The Weekend Cooking crowd responded with a terrific list of books. Whether your food-related resolution is eat healthier or cook more, there is plenty of inspiration among these books.
Meryl of My Bit of Earth recommended anything by Jamie Oliver, but particularly Cook with Jamie and Jamie at Home, for meals that can be made on a weeknight.
Beth of Too Fond was impressed by two books by Margaret Floyd, Eat Naked and an accompanying cookbook co-written with James Barry, The Naked Foods Cookbook (linked to Beth’s review). She said these books offer “a great approach to eating naturally, with lots of support. Recommended!”
Janel Gradowski suggested anything by Nigella Lawson because her cookbooks inspire with beautifully written descriptions. Janel also loved a recent cookbook find, Saltie by Caroline Fidanza, the owner of Saltie, a sandwich shop in New York. “Full of homemade condiments and unique sandwiches, along with drinks and some entrees. I love it.”

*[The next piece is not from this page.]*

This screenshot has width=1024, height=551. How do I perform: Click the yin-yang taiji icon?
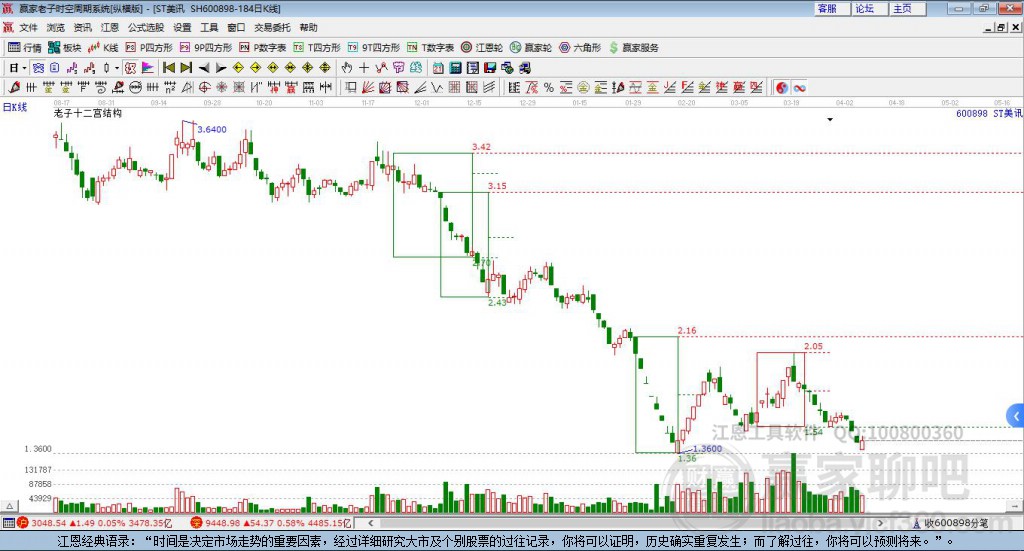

Tanya Patrice of Girlxoxo.com suggested Cooking Light magazine for a regular input of healthy recipes.
Beth F of Beth Fish Reads said The Mom 100 Cookbook by Katie Workman and Dinner: A Love Story by Jenny Rosenstrach (linked to her reviews) would both help with a resolution to cook more, and she seconded Tanya’s recommendation of Cooking Light magazine. To take your cooking to the next level, look for the cookbooks by America’s Test Kitchen / Cook’s Illustrated and, for baking, anything by King Arthur’s Flour. Beth F pointed out that there are King Arthur recipes for gluten-free baking, as well.
Sprung At Last found weight loss success with Eat to Live by Joel Furhman, with the added benefit of improvements in the senses of taste and smell.
And, for something completely different from Furhman’s vegetarian approach, Ann of Books on the Nightstand said this: “the book that changed my life (not hyperbole) was Gary Taubes’ Why We Get Fat.” To support the kind of cooking recommended by Taubes’ no-carb approach, Ann recommended The Paleo Solution by Robb Wolf and It Starts With Food by Dallas and Melissa Hartwig. If that all seems daunting, Ann also had a recommendation for a “kinder, gentler” approach to paleo-eating: The Primal Blueprint by Mark Sisson.
Andrea recommended the cookbooks by Jacques Pepin. “He also had many fast and fresh recipes that are light and healthy.”
Deb Nance at Readerbuzz liked James Peterson’s Baking which she has as an e-book, finding it very convenient to search. She used it twice for her Paris in July posts, once for pie crust (readerbuzz: Weekend Cooking: Paris in July) and once for bread (readerbuzz: Weekend Cooking: Pain Français).
If you read any of these, or other books, to support your New Year’s Resolutions, please join the New Year’s Resolution Reading Challenge. Among other things, we’re doing a group-read of The Power of Habit by Charles Duhigg. Since much of how we eat boils down to habit, that might be an excellent starting point: The Power of Habit — A New Year Group Read.
Weekend Cooking is hosted by Beth Fish Reads each week. In her post today, she did a round-up of the cookbooks that she enjoyed most in 2012 — another great resource for a resolution to cook more.